Radar trends to watch: May 2022 – O’Reilly

April was the month for large language models. There was one announcement after another; most new models were larger than the previous ones, several claimed to be significantly more energy efficient. The largest (as far as we know) is Google’s GLAM, with 1.2 trillion parameters–but requiring significantly less energy to train than GPT-3. Chinchilla has ¼ as many parameters as GPT-3, but claims to outperform it. It’s not clear where the race to bigger and bigger models will end, or where it will lead us. The PaLM model claims to be able to reason about cause and effect (in addition to being more efficient than other large models); we don’t yet have thinking machines (and we may never), but we’re getting closer. It’s also good to see that energy efficiency has become part of the conversation.


  • Google has created GLAM a 1.2 trillion parameter model (7 times the size of GPT-3).  Training GLAM required 456 megawatt-hours,  ⅓ the energy of GPT-3. GLAM uses a Mixture-of-Experts (MoE) model, in which different subsets of the neural network are used, depending on the input.
  • Google has released a dataset of 3D-scanned household items.  This will be invaluable for anyone working on AI for virtual reality.
  • FOMO (Faster Objects, More Objects) is a machine learning model for object detection in real time that requires less than 200KB of memory. It’s part of the TinyML movement: machine learning for small embedded systems.
  • LAION (Large Scale Artificial Intelligence Open Network) is a non-profit, free, and open organization that is creating large models and making them available to the public. It’s what OpenAI was supposed to be. The first model is a set of image-text pairs for training models similar to DALL-E.
  • NVidia is using AI to automate the design of their latest GPU chips
  • Using AI to inspect sewer pipes is one example of an “unseen” AI application. It’s infrastructural, it doesn’t risk incorporating biases or significant ethical problems, and (if it works) it improves the quality of human life.
  • Large language models are generally based on text. Facebook is working on building a language model from spoken language, which is a much more difficult problem.
  • STEGO is a new algorithm for automatically labeling image data. It uses transformers to understand relationships between objects, allowing it to segment and label objects without human input.
  • A researcher has developed a model for predicting first impressions and stereotypes, based on a photograph.  They’re careful to say that this model could easily be used to fine-tune fakes for maximum impact, and that “first impressions” don’t actually say anything about a person.
  • A group building language models for the Maori people shows that AI for indigenous languages require different ways of thinking about artificial intelligence, data, and data rights.
  • A21 is a new company offering a large language model “as a service.” They allow customers to train custom versions of their model, and they claim to make humans and machines “thought partners.”
  • Researchers have found a method for reducing toxic text generated by language models.
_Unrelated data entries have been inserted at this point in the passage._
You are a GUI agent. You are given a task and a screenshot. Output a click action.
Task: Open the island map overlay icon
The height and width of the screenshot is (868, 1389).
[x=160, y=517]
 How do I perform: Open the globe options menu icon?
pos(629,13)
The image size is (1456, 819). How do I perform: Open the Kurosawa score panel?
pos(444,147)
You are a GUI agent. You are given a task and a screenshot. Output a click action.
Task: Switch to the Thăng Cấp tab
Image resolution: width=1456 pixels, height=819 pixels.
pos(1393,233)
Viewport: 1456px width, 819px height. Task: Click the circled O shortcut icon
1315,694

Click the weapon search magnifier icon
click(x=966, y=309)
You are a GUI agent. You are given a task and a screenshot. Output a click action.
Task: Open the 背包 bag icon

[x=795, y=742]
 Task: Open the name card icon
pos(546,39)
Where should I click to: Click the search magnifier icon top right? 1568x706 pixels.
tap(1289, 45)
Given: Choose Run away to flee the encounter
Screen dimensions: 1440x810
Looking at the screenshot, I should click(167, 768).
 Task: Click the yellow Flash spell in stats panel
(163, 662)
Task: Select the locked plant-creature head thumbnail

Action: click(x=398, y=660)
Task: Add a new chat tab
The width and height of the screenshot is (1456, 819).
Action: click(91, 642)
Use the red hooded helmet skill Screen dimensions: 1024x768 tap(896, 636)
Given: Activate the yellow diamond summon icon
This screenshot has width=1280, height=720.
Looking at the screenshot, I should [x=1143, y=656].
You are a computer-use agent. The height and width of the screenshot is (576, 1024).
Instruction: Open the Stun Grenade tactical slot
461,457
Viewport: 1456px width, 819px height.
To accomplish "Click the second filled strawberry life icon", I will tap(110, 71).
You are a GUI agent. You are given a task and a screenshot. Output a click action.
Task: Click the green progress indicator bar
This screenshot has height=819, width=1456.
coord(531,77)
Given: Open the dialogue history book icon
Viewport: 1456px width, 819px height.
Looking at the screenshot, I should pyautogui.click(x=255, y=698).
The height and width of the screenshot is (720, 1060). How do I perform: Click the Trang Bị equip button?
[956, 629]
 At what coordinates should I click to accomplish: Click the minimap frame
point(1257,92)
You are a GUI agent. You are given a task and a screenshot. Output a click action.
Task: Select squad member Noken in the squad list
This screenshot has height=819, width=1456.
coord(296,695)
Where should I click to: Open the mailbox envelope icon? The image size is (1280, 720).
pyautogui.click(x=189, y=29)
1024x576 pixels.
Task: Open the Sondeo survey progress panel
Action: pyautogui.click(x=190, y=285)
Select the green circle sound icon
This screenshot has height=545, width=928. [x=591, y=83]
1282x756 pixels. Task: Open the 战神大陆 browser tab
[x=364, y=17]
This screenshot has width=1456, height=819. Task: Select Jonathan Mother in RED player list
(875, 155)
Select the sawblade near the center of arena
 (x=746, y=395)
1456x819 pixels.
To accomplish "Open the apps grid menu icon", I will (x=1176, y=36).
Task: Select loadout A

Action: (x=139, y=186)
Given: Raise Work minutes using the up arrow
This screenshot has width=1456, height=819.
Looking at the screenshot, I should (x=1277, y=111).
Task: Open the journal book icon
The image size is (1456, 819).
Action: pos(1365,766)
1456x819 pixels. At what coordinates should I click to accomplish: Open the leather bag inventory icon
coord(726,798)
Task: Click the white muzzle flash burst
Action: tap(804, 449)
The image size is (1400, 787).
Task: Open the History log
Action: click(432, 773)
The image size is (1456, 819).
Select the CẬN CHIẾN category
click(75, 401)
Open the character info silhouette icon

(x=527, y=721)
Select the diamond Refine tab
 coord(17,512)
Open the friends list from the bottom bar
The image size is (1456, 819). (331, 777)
It sounds like a GAN (generative adversarial network), in which a model trained to produce toxic text “plays against” a model being trained to detect and reject toxicity.
  • More bad applications of AI: companies are using AI to monitor your mood during sales calls.  This questionable feature will soon be coming to Zoom.
  • Primer has developed a tool that uses AI to transcribe, translate, and analyze intercepted communications in the war between Russia and Ukraine.
  • Deep Mind claims that another new large language model, Chinchilla, outperforms GPT-3 and Gopher with roughly ¼th the number of parameters. It was trained on roughly 4 times as much data, but with fewer parameters, it requires less energy to train and fine-tune.
  • Data Reliability Engineering (DRE) borrows ideas from SRE and DevOps as a framework to provide higher-quality data for machine learning applications while reducing the manual labor required. It’s closely related to data-centric AI.
  • OpenAI’s DALL-E 2 is a new take on their system (DALL-E) for generating images from natural language descriptions. It is also capable of modifying existing artworks based on natural language descriptions of the modifications. OpenAI plans to open DALL-E 2 to the public, on terms similar to GPT-3.
  • Google’s new Pathways Language Model (PaLM) is more efficient, can understand concepts, and reason about cause and effect, in addition to being relatively energy-efficient. It’s another step forward towards AI that actually appears to think.
  • SandboxAQ is an Alphabet startup that is using AI to build technologies needed for a post-quantum world.  They’re not doing quantum computing as such, but solving problems such as protocols for post-quantum cryptography.
  • IBM has open sourced the Generative Toolkit for Scientific Discovery (GT4SD), which is a generative model designed to produce new ideas for scientific research, both in machine learning and in areas like biology and materials science.
  • Waymo (Alphabet’s self-driving car company) now offers driverless service in San Francisco.  San Francisco is a more challenging environment than Phoenix, where Waymo has offered driverless service since 2020. Participation is limited to members of their Trusted Tester program.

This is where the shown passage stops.